Figura relevante por su actividad política en el ámbito de la extrema izquierda de mayo del 68 y aledaños, en momentos en que los gestos poéticos y “un deseo inconfesable de aventura” tomaron el relevo a una gestión tradicional de la política, Olivier Rolin (Boulogne-Billancourt, 1947) es uno de los escritores más notables en lengua francesa. Periodista, crítico literario, actualmente editor de Éditions du Seuil, Rolin es un magnífico y subyugante novelista, con obras traducidas al español como Port Sudan (Seix Barral, Premio Femina 1994) y Meroe (Anagrama). Además, de forma inseparable, es un viajero y ojo privilegiado que ha fascinado a lo largo de estos últimos años a muchos lectores especialmente sensibles a las mitologías espaciales de la literatura (ciudades con aura, lugares originarios de algunos de los más grandes autores del siglo XX) a través de libros como Siete ciudades (Península) o Paisajes originarios (Seix Barral). Ahora acaba de aparecer traducida al español una sarcástica, épica, melancólica y espléndida novela autobiográfica, Tigre de papel, sobre aquellos años de militancia revolucionaria maoísta. Una obra que tiene como temas el heroísmo, la historia, la ambición de cambiar el mundo, la juventud o el hecho de las generaciones enfrentadas y la transmisión. Un libro que tendrá que ser considerado por fuerza como una obra de referencia y de reflexión lúcida de aquellos años y aquella manera de entender la vida, alejada de cualquier forma de exhibicionismo nostálgico o de lo que frecuentemente no se presenta más que como exorcismos o autoflagelaciones de los “maniacos del arrepentimiento”.

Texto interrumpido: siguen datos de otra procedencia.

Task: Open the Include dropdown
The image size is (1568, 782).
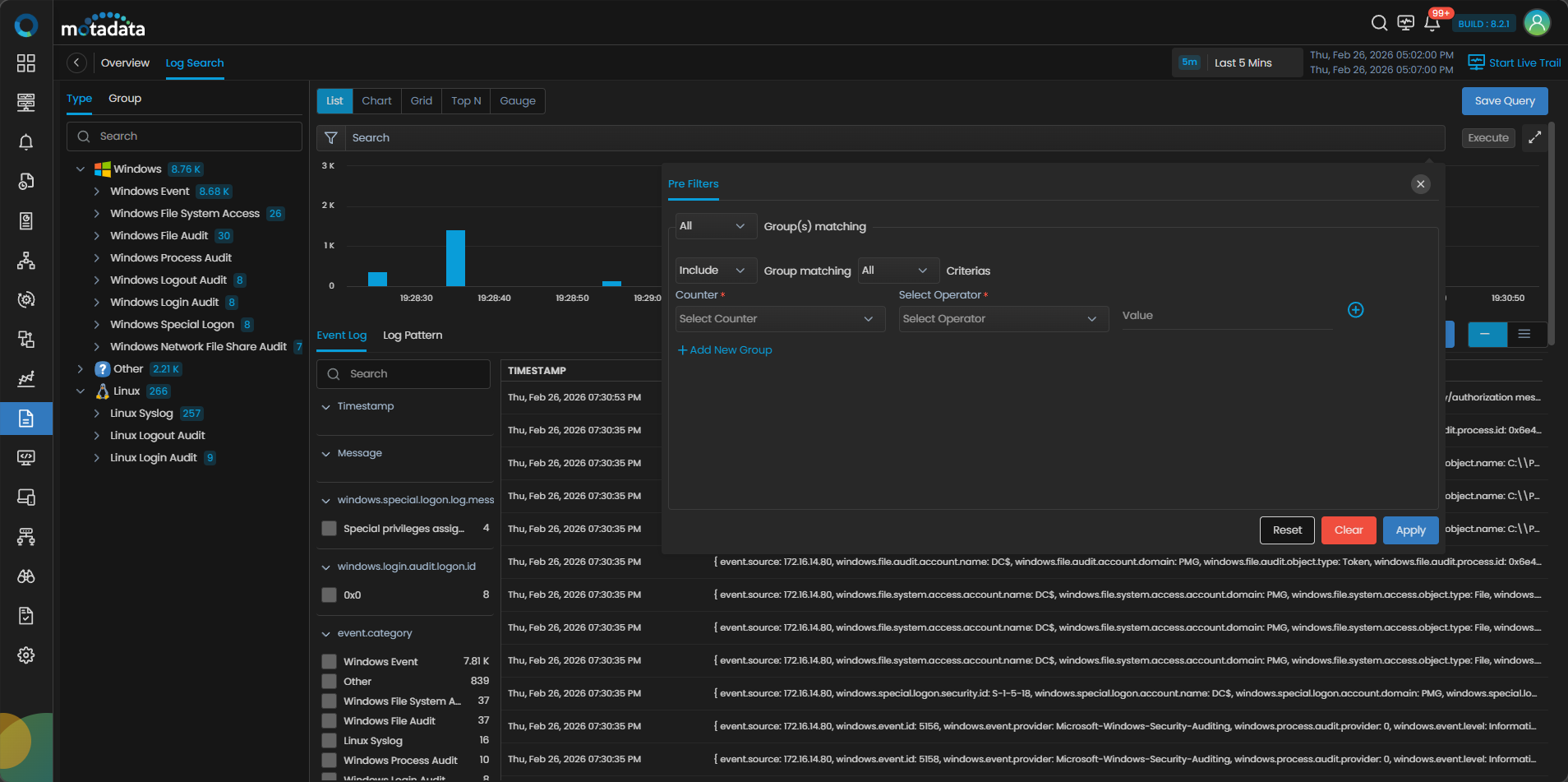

Hay un momento, en esa época y generación sesentayochista, “intransigente y tremendamente ignorante”, empapada “con una simplicidad pavorosa” por la luz de la Teoría, con una temeraria y permanente audacia que usted rememora en Tigre de papel, en que se incluye también una súplica de cara a un futuro previsible, que ya ha llegado, y en el que los miembros de ese entorno no serán más que extraterrestres venidos de las galaxias ridículas de las utopías y del fanatismo mesiánico de salvación universal: “No dejes que los cínicos, jauría cebada con publicidad y sondeos, no dejes que nos insulten más adelante”. ¿Qué hace que tras diez años de vida clandestina y tras haber sido el responsable del brazo armado de un grupúsculo maoísta llamado Nouvelle Résistance Populaire (NRP), fracción a su vez de la Gauche Proletarienne, uno se pase a la literatura? En su libro se dice: “Habíais rechazado la literatura, sólo creíais en la ‘vida’, y en la ‘vida’, la ‘práctica’, iluminadas por la Teoría…”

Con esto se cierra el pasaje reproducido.